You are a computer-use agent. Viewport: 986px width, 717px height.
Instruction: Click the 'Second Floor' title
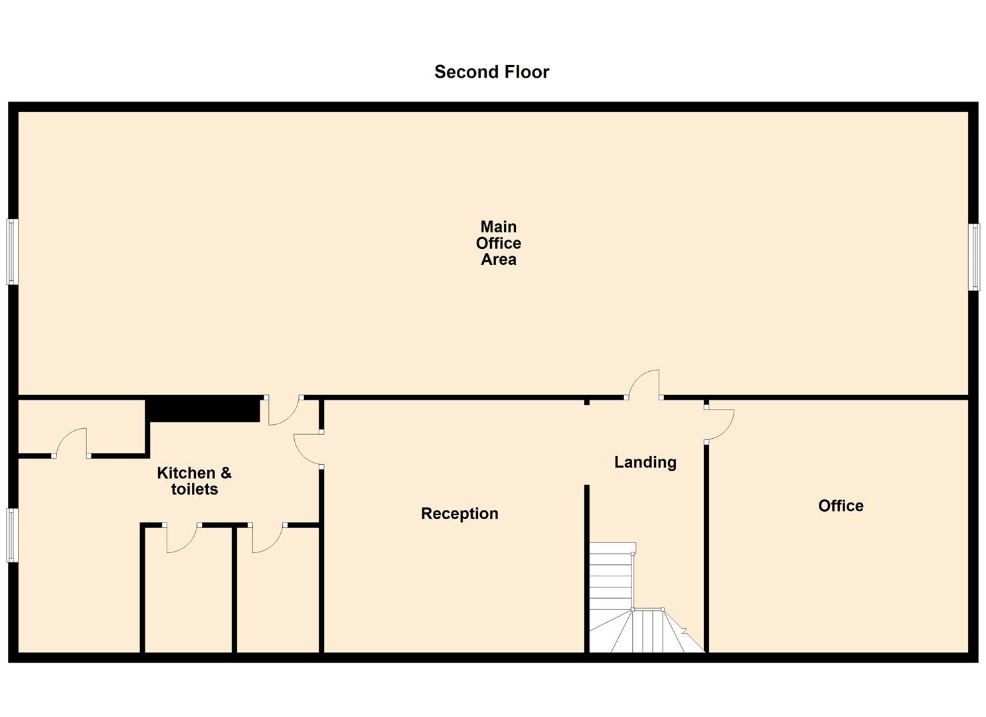491,72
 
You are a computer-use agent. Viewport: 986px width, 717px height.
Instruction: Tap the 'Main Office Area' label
498,243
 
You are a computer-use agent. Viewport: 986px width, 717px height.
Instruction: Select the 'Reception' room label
459,513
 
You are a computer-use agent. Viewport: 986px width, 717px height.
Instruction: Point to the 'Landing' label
645,462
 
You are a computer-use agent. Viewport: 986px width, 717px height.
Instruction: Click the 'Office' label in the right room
841,506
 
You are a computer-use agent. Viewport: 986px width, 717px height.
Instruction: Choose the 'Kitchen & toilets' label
194,481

# YOUR GOAL:
Return all of the records above word for word, without the pictures.

# WRITTEN REPLY:
You are a computer-use agent. Viewport: 986px width, 717px height.
Instruction: Click the 'Second Floor' title
491,72
 
You are a computer-use agent. Viewport: 986px width, 717px height.
Instruction: Tap the 'Main Office Area' label
498,243
 
You are a computer-use agent. Viewport: 986px width, 717px height.
Instruction: Select the 'Reception' room label
459,513
 
You are a computer-use agent. Viewport: 986px width, 717px height.
Instruction: Point to the 'Landing' label
645,462
 
You are a computer-use agent. Viewport: 986px width, 717px height.
Instruction: Click the 'Office' label in the right room
841,506
 
You are a computer-use agent. Viewport: 986px width, 717px height.
Instruction: Choose the 'Kitchen & toilets' label
194,481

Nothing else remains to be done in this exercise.